Music Inc. 2019: ‘Apna time aayega nahin, aa gaya hai’

At Music Inc. 2019, Bboy Instructor Vikram, DJ Tommy Sandhu, Rapper Brodha V and DNH Artists founder Ankit Khanna spoke about building a sustainable hip-hop ecosystem in India 

Music Inc

On the second day of Music Inc., and exchange4media’s music business conference in Mumbai, artists from the hip-hop fraternity came together to share insights on how the genre needs to be more inclusive in India. 


The panel included Vikram, B Boy Instructor, Dharavi Dream Project; Ankit Khanna, founder of DNH Artists and AK Projekts; Tommy Sandhu, British DJ, producer and television presenter; and hip-hop artist Brodha V. 
Varsha Patra, CO Founder, Home Grown, who moderated the session, spoke about how the hip-hop ecosystem in India has evolved in 2019 and how it is only going to get better. She added that the industry in India is aiming to make hip-hop culture inclusive and diverse by breaking cultural and linguistic barriers. 

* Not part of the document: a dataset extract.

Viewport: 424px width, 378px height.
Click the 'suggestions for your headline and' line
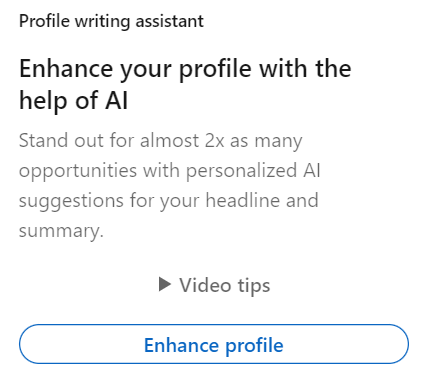coord(169,201)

Sandhu, who has been instrumental in bringing an artist like Divine to the forefront, said, “Meri Gully Mein was loved by people in the United Kingdom and all over the place. This is how (Indian) hip-hop came to light in the Indian diaspora.” 
Brodha V spoke about his journey which was full of struggles. He said that most often artists belonging to the hip-hop genre in India are not acknowledged and the fraternity has been struggling. 


Khanna began his address by saying, “Apna time aayega nahin aagaya hai.” “We have been working with three labels which are building hip-hop culture in India with a vision to nurturing stars and helping them to come forward. What is important is the recognition and respect for artists from the hip-hop genre,” he said.


Khanna added that they have plans to pump money into a project called ‘Kalamkar’ to ensure a sustained campaign where artists will not have to perform for free. Vikram shared how the movie ‘Gully Boy’ has helped talented people come out of the shadows. He said it is important that recognized artists like Divine help music lovers understand what hip-hop has in store for India. 


Speaking about his struggles, Vikram said, “It has been a challenging journey to become a Bboyer, I used to sell milk at night and practice on the streets. The family pressure and their hostile attitude towards the dance form made the journey difficult.”


Nonetheless, with the help of the Dharavi Project Vikram and his team managed to get the space for performing.